72.初期の雷インパルス電圧発生器
変圧器が雷に耐えるかどうかを検証するために作られた雷インパルス電圧発生器は今の一般的な形とは大きく違いました。最初の雷インパルス電圧発生器はひな壇のような階段を木で作製し、その各階段の段にコンデンサを載せて構成していました。それぞれの段の幅は、30~50㎝になります。
東芝京浜事業所で最初にできた2500 kV雷インパルス電圧発生器は階段状に伸びた構成のため非常に広い面積を必要としていました。まるで太古の出雲大社のような雄大な構造物でした。1952年東芝の京浜事業所で最初にできて、1971年に浜崎工場にできた4MVの雷インパルス電圧発生器は2000年に撤去されてもうありませんが、設置面積を減らす工夫がされており、据付面積は3.5m×3.5mで階段が2か所でジグザグに折曲がる上中下の3段構造でした。
各段は9ステップで合計27ステップありましたが、上部への人が登る構造と踊り場を作ったため、下段、中段のステップは8段、上段は9段の合計25の段の左右に合計50個のコンデンサを乗せた構造でした。コンデンサの定格は80kVで80×50=4000kV(4MV)の電圧になります。直線に延ばしたひな壇だったとすると据付面積は3.5m×10.5mと3倍になったはずです。

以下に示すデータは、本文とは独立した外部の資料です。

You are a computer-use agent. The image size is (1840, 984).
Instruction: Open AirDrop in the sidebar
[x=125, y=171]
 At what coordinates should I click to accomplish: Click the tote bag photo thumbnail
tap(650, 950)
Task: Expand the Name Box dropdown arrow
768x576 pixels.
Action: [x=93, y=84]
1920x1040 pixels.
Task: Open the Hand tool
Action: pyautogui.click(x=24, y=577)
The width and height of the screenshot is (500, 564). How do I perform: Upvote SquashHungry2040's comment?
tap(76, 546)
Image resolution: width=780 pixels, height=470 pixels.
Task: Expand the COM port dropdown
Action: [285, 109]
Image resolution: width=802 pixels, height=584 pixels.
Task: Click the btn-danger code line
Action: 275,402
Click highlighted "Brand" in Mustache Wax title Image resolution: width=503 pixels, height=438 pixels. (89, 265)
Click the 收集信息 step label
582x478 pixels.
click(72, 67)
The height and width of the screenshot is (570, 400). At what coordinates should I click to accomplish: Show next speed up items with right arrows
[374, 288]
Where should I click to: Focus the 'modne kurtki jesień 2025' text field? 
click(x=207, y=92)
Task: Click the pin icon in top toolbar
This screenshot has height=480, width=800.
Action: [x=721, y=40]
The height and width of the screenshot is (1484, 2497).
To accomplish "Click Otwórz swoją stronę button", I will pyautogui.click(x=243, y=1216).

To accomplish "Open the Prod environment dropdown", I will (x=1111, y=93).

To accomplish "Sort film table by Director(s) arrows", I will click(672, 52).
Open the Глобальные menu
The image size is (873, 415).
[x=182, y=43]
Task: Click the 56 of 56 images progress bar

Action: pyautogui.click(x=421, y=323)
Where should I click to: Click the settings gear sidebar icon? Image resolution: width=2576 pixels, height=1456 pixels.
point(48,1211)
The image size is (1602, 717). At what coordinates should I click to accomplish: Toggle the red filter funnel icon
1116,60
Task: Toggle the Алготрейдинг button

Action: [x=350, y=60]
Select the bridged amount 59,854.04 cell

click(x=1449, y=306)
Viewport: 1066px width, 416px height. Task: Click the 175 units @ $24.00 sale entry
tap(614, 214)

発生電圧を調整するために4MV雷インパルス電圧発生器は木の階段を登って配線を変えてコンデンサ数の調整をするのですが、1ステップの高低差30cm×25=750㎝と発生器の台座を含め8m程度です。一番上に上がると結構揺れて怖い思いをしました。
当時手伝ってもらった実験助手のDさんは前職がトビ職の方でした。Dさんは非常に身が軽く高いところまですいすいと登ってしまうすごい人でした。Dさんが言うには、「木の足場はそれほど怖くない。壊れる前に大きな音がするので音がしたと思ったらすぐに退避すれば問題ない。揺れるだけなら問題ない。しかし、金属の足場はいきなり壊れるので怖い。」とのことでとても参考になりました。